The one thing I remember about kool-aid dyeing was that the blues I did were not light fast. That meant that some of the dyed fleece that I blended turned out looking very different, and sweaters changed colour, more in the areas that sun touched. 

Before using too much of the blue especially, try setting some in the sun for a few days and compare it to some left int the dark.


----------



## susanne (Nov 4, 2004)

tank you for the tip. my daughter loves the ice blue and want sweater with snowflakes with this. will put it in the sun and test


----------



## Ana Bluebird (Dec 8, 2002)

Oh, you people! Now I've got to dig out my kookaide and dye some wool. Those pictures are calling to me! Need to dye wool! Got to dye wool. Hey, and I was just getting ready to throw out an old rusty crock-pot! Now where did I put that koolaide?


----------



## Marchwind (May 10, 2002)

Kool-aide is not color fast, at least when I've used it.


----------



## susanne (Nov 4, 2004)

did you use it with vinegar?
what i heard is that people think they don't need to add vinegar because there is citric acid in the package. only with vinegar will it become color fast.

of course i have no clue, no experience at all. would like to know before i dye a sweater worth of fiber and finish


----------



## Marchwind (May 10, 2002)

Yep I used vinegar. Do a swatch or piece of wool or yarn and leave it on the windowsill in direct sunlight for awhile and see what happens. Some colors hold better than others. It would be a good experiment to do just so you know.


----------



## MullersLaneFarm (Jul 23, 2004)

Marchwind said:


> Do a swatch or piece of wool or yarn and leave it on the windowsill in direct sunlight for awhile and see what happens.


Cover part of the swatch so the light doesn't get to it. You'll be able to see the difference in color more quickly.

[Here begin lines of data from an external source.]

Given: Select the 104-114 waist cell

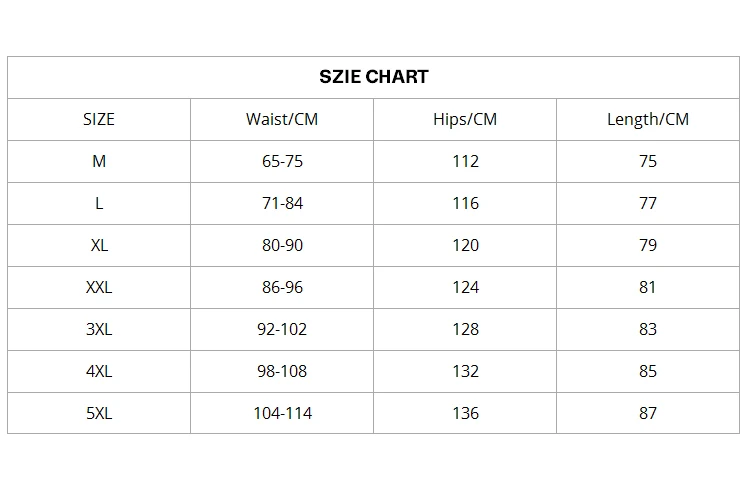Looking at the screenshot, I should coord(282,413).
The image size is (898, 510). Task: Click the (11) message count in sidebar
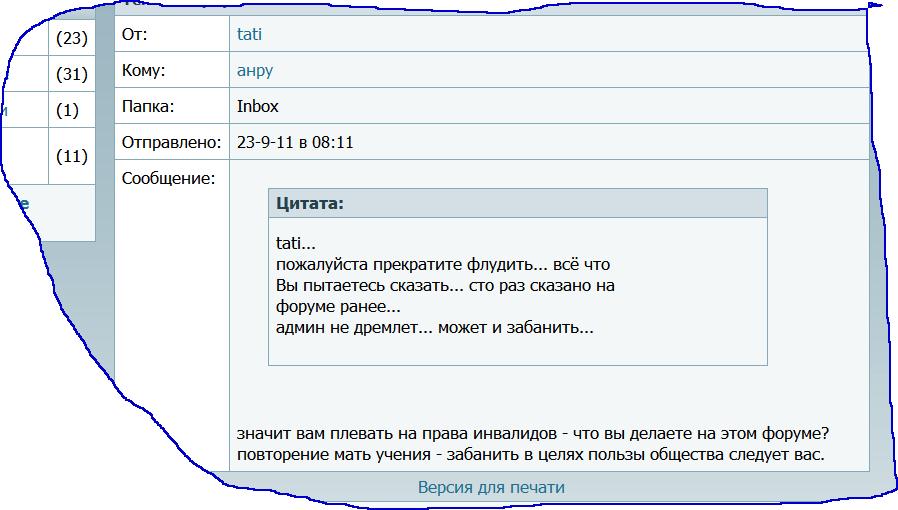click(x=72, y=156)
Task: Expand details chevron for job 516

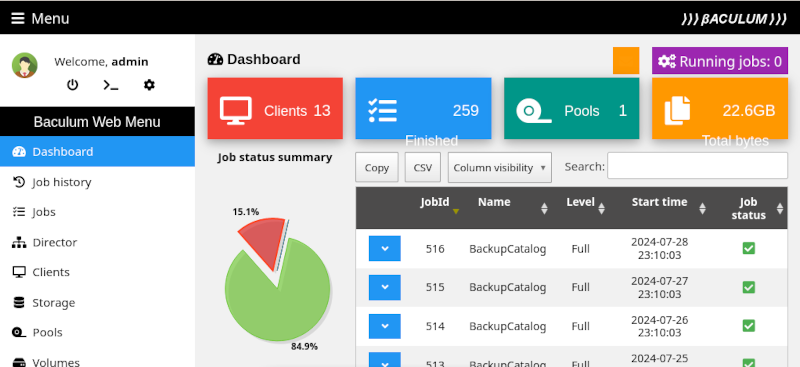Action: click(x=385, y=249)
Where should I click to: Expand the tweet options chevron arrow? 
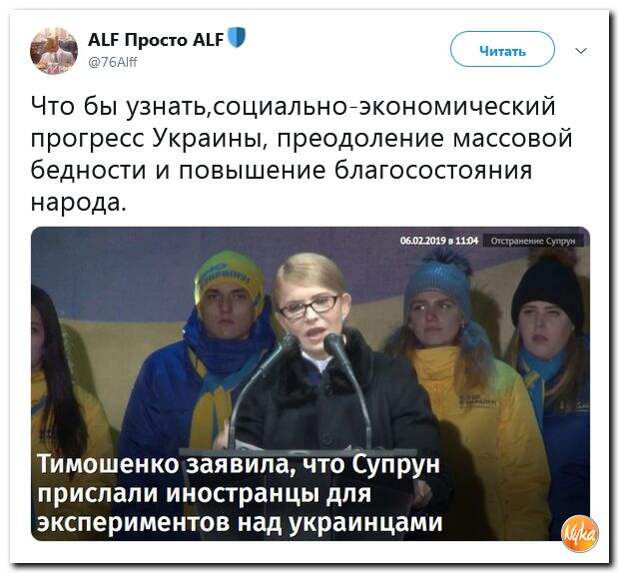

(I know you were thinking this, Marchie!)


----------



## Marchwind (May 10, 2002)

Oh yea, right Cyndi. Thanks for getting my back  We have some really smart people on this forum.


----------



## MullersLaneFarm (Jul 23, 2004)

That's what happens when we get to know each other so well on this forum .... we finish each other's thoughts and sentences!


----------



## Nellie (Oct 18, 2006)

The color in Koolaid is just food coloring. The same as easter egg dyes and icing colors. It's all the same stuff.


----------